Still, the first time I got on the mat, 23 years ago, I was very pregnant and wanted tools to be a better mother, with better coping skills I could pass on to my son-to-be. So, I kept at my Buddhist practice, hoping for a breakthrough.

Every Mantra Counts

I moved from Vipassana Meditation (focused on the breath) to Mahayana Buddhism with its focus on the recitation of mantras. And not just a single mantra, chanted incessantly (the monkey will have none of that – she needs variety as well as action.) Tibetan Buddhism has at least eight core mantras that are each suitable for different situations. Mala in hand, I started memorizing them. Bingo! I found that mantras block out all other thoughts, focus the mind and calm the spirit. Vipassana Meditation and Mahayana Buddhism: same goal, different technique. With mantras, the hyperactive child is not told to sit still but is given a quiet activity requiring focus. I don’t have to renounce my hyperactivity and Monkey Mind when I can harness it. I can say mantras as fast as I can walk; I say them behind the wheel; I say them before going into a meeting with combatants; I say them for the health of our freighted world. It’s not something I do for five minutes in the morning and hope it will carry me through the rest of the day. I say mantras whenever I am challenged by strife, anger, injustice.
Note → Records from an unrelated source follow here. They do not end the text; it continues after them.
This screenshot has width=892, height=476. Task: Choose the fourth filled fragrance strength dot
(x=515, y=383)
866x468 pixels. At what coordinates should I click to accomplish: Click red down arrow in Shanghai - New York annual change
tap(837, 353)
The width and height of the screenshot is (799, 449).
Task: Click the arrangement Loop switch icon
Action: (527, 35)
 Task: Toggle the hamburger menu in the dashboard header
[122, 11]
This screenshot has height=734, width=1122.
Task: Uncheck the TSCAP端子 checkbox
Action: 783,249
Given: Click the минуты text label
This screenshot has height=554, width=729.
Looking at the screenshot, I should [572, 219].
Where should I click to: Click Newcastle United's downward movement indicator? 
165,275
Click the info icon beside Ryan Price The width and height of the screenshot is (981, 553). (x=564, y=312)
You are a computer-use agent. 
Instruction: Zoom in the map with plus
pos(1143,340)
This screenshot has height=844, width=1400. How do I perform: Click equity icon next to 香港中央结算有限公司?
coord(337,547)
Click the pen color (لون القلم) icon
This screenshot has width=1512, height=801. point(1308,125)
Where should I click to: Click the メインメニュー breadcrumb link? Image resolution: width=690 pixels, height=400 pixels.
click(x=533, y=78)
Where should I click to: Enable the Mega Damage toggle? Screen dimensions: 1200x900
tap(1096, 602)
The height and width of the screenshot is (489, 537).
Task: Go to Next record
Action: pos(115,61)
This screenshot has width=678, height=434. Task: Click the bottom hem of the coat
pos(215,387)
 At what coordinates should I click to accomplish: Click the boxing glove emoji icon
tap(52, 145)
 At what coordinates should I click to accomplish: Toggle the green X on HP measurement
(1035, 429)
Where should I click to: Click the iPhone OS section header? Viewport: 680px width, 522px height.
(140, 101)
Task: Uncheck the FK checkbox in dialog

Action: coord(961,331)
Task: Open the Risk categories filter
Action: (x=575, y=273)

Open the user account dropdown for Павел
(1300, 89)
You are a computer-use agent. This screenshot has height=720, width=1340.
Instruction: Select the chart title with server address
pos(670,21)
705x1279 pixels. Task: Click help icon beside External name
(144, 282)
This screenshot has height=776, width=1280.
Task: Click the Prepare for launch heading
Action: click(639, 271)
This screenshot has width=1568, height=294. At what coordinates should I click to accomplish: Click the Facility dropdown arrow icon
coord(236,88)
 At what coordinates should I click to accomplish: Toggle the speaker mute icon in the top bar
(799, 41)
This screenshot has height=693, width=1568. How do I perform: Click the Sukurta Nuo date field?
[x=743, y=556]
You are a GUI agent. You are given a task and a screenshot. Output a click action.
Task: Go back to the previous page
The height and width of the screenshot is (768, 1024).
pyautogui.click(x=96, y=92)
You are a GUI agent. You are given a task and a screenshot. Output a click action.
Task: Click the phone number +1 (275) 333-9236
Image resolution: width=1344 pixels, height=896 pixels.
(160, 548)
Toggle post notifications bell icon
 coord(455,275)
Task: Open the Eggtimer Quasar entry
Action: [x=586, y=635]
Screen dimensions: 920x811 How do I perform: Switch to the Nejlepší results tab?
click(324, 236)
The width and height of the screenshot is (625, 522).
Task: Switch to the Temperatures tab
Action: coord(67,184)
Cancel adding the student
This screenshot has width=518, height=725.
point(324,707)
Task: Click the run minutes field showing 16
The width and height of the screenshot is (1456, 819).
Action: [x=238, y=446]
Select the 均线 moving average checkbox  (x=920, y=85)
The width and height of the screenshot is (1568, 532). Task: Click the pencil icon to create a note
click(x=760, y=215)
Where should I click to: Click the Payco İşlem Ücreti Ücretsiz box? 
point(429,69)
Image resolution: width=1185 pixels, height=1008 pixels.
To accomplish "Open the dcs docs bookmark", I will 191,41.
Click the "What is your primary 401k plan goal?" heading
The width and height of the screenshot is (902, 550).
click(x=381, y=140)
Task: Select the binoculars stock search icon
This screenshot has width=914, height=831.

For the Betterment of Others

This brings me to another beef I have with the current trendy focus on mindfulness and the breath. In the New York Times article “The Price of Mindfulness Inc." the author suggests that “The people I know who take time to meditate – carefully observing thoughts, emotions and sensations – are sincere in their appreciations to become less stressed, more accepting and at least a little happier.” Described this way it seems to be a self-serving goal. At best, mindfulness sounds like “I will fix me and what’s good for me is good for the world.” In contrast, all Mahayana Buddhism mantras are for the betterment of all sentient beings. The outward focus is an important part of Mahayana Buddhism: you start mantra recitations by declaring that the motivation for them is to better the world; then you say the mantras and then afterward you dedicate the merits of the mantras to the betterment of the world. The article identifies mindfulness as “best understood as a skill, one acquired through hours of sometimes uncomfortable contemplation.” But if one is chanting mantras one not only gathers the benefits of mental focus but also can make a difference in the world by changing the cosmic vibrations. I believe that brain waves affect physical reality and so chanting for peace, compassion, health, forgiveness, and absolution make a difference. (I’m surprised that after the 60s there are still skeptics about the power of a “good vibe.”) To me to just sit and meditate to lose stress is to leave un-harnessed the potential of all that brainpower, at best, and is a self-cherishing pastime at worst.

I say there’s room for a raucous, Noisy Buddhism, with mantras said out loud with bells, shouted at the top of one’s lungs with joy, accompanied by Latin percussion instruments and terrific feet stomping, walking, dancing, and working. Honoring the Buddha in all of us, honoring the creativity of the Monkey Mind and staying dedicated to making the world a better place.